Better Lives Blog 1: Lecture Reflection

The lectures throughout the past 2 weeks were a great opportunity to engage in important and arising topics related to fashion and our lives as consumers, designers, creatives and as even as basic as relating on a human level. I would say my most preferred lecture was the ‘Power’ by Julia Crew which covered the many layers of issues within fashion and its unbalanced power throughout its production stages and values. For example, most of us and hopefully all of us attending UAL especially the London College of Fashion are aware of the effects of fast fashion and its many violations to its workers against their human rights but I didn’t know specific statements lawfully published by prevalent institutions such as the U.N such as “Everyone has the right to a standard of living adequate for the health and well-being of his family, including food, clothing, housing, medical care, necessary social services and the right to security”. The reason this very much intrigued me was that the statement barely holds any weight today with millions still living in poverty and being denied such simple needs despite this being declared 70 years ago. As someone from the Philippines, a developing country, this statement bored me. Aside from developing countries who haven’t been able to access so much of what’s written down as a ‘Human Right’ even Western nations  are struggling to do well by children and people in poverty that can’t afford housing – an example being the Grenfell Tower victims. The statement bored me because what is the point of declaring such a bold and hopeful statement when people are constantly being put in power who fail or prevent such promises?

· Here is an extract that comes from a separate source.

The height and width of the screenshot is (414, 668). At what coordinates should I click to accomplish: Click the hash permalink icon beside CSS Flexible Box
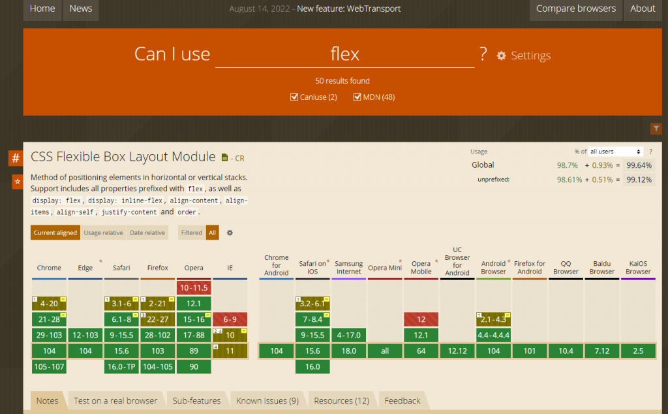(16, 158)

This being highlighted to me in the lecture was new and important learning from me and I will most definitely carry on with this project with much more awareness about Human Rights and Power in our society today with an attitude that challenges where those who are in power lack today. Why is this still happening? What caused it to occur in the first place? Is there anything being put in place to fix and present this? And even more so, is there anything or anyone that is preventing such solutions? It’s also very difficult to think of the fact that people barely have access to physical health care which is usually down to finances and poor wage but also, equally as important, mental health care. More people are trying to raise awareness for the importance of mental health and how to deal with these issues, it now almost feels like a privilege to be mentally healthy which is contradicting to the fact that the fight is for making it normal type of healthcare which is the issue in itself – human rights will be seen as privilege to so many people in this type of world we live in, we are not fundamentally or humanely equal as of right now if the measure is the said statement of what a human has the right to. Will we ever be?

In conclusion, It’s hard to comprehend sometimes such huge inequality and hard to accept that this is the world we live in but this lecture really put into perspective that although it may make us fearful, there’s no fixing anything without addressing it first. I’ve walked away from these Better Lives lectures with more of a desire to be purposeful as a person and in my work.